Alpha-1 Antitrypsin (AAT)

Alpha-1 Antitrypsin is a member of the Serine Protease Inhibitors
(Serpins) and it is in relative high abundance in blood (1.5-3.5g/l). It
protects tissues from enzymes of inflammatory cells, especially neutrophil
elastase, and its levels increase manifold upon acute inflammation. In its
absence (AAT deficiency), elastase is free to break down elastin, which
contributes to the elasticity of the lungs, resulting in respiratory
complications such as emphysema, or COPD in adults and cirrhosis in adults and
children.

Interleukin 6 (IL6)

IL6 is an interleukin that acts as both a pro-inflammatory
and anti-inflammatory cytokine. T cells and macrophages secrete IL6 to
stimulate immune response to trauma, especially burns or other tissue damage
leading to inflammation.
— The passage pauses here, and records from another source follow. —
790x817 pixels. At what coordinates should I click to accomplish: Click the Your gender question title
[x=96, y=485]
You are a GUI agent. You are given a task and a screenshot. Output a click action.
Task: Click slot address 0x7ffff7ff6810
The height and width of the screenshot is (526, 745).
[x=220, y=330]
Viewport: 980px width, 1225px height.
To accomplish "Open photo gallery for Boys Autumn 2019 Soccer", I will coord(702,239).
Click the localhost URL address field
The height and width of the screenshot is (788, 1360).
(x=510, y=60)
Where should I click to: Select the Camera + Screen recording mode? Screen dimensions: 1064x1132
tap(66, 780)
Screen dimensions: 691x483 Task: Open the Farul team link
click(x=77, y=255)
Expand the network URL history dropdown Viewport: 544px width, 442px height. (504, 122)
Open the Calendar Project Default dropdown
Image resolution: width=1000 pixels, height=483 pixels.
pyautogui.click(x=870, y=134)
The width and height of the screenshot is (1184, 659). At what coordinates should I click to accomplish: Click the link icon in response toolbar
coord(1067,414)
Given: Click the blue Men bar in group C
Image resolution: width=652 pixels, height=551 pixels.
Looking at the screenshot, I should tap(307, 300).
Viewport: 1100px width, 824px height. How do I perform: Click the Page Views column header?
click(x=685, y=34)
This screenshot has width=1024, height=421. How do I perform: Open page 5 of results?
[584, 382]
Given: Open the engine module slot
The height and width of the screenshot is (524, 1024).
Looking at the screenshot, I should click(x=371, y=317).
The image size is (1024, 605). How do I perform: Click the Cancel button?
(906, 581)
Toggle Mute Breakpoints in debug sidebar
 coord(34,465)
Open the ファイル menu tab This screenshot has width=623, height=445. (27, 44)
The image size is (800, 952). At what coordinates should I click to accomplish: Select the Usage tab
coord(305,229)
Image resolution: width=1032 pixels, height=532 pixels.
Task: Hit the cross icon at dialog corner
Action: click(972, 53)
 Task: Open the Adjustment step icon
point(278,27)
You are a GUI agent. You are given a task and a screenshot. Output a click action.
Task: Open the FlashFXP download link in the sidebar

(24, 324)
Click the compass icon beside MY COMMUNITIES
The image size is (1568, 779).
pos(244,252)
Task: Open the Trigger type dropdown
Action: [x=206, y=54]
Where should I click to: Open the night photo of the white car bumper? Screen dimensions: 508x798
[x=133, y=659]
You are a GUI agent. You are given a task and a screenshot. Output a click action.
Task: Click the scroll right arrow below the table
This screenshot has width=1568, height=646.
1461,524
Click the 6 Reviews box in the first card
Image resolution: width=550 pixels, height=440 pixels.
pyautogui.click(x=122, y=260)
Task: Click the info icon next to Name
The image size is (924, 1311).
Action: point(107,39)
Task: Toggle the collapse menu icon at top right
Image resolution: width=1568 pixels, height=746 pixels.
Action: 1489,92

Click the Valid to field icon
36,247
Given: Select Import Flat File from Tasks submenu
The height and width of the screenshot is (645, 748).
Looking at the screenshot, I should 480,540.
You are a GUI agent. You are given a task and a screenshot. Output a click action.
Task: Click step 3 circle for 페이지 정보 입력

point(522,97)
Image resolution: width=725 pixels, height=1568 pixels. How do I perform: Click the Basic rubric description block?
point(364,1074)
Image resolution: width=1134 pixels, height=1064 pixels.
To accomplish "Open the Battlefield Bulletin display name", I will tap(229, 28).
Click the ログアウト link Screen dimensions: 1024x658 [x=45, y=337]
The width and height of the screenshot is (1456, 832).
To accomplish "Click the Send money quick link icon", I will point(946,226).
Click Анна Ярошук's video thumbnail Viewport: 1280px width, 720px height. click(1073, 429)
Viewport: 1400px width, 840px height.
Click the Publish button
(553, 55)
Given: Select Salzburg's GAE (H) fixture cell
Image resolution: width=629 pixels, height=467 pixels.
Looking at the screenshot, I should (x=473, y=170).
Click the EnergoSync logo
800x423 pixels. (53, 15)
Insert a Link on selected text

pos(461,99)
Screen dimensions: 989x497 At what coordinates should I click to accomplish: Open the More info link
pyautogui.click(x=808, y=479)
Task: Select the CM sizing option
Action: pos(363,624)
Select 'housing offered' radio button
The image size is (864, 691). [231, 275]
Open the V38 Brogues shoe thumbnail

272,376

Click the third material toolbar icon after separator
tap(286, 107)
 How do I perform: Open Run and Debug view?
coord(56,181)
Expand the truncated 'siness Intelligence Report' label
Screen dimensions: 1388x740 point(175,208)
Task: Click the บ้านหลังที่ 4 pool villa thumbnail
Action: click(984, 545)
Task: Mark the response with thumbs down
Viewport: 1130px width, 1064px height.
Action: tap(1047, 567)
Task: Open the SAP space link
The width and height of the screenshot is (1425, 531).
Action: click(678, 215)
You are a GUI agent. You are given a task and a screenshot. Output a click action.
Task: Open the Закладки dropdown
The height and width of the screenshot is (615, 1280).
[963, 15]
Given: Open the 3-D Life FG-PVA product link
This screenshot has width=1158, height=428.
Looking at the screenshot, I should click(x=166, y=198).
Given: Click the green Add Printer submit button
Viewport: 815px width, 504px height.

IL6 is an important mediator of increased temperature
both locally (at inflammation site) and of the entire body upon infection
(fever). IL-6 is responsible for stimulating acute phase protein synthesis
(such as CRP, SAA and AAT), as well as the production of neutrophils in the
bone marrow. It supports the growth of B cells and it is antagonistic to
regulatory T cells. Its role in a large variety of diseases, including
autoimmunity and cancer, has led to clinical applications both as a marker (for
example in advanced/metastatic cancer patients) and as a therapeutic target
(already FDA-approved anti-IL6 therapy for Rheumatoid Arthritis).

Interleukin 8 (IL8)

IL8 is an interleukin produced by macrophages and other cell
types such as epithelial cells, airway
smooth muscle cells and endothelial cells as an important mediator of the innate immune
response. It serves as a chemical signal that attracts neutrophils and
other granulocytes at the site of inflammation. Its levels increase as a
response to inflammation-associated oxidative stress and therefore IL8 serves
as generic inflammation marker.

IL-8 is also known to be a potent promoter of angiogenesis,
and it is implicated in the pathogenesis of bronchiolitis, a common respiratory
tract disease caused by viral infection. Raised IL8 levels are associated to
many pathologies and would serve as a first indicator upon which further
specific diagnostic tests would be required.

Trypsinogen-2

Trypsinogens are the precursor forms of the pancreatic
trypsins. Although there are three genes, encoding for three trypsin
precursors, their homology among each other is so high that they are indistinct
in detection by most antibodies. Trypsinogens are activated by enteropeptidase
in the intestinal mucosa to form trypsin. Once activated, the trypsin can
activate more trypsinogen in addition to its role to digest any protein and
peptide by cleaving peptide bonds on the carboxyl side of basic amino acids. High
serum trypsinogen levels are seen with acute pancreatitis, and with cystic
fibrosis.  Determination of urine trypsinogen-2 is a useful test to detect
acute pancreatitis and to evaluate disease severity. Trypsinogen-2 serum levels
are also implicated in pancreatic cancer.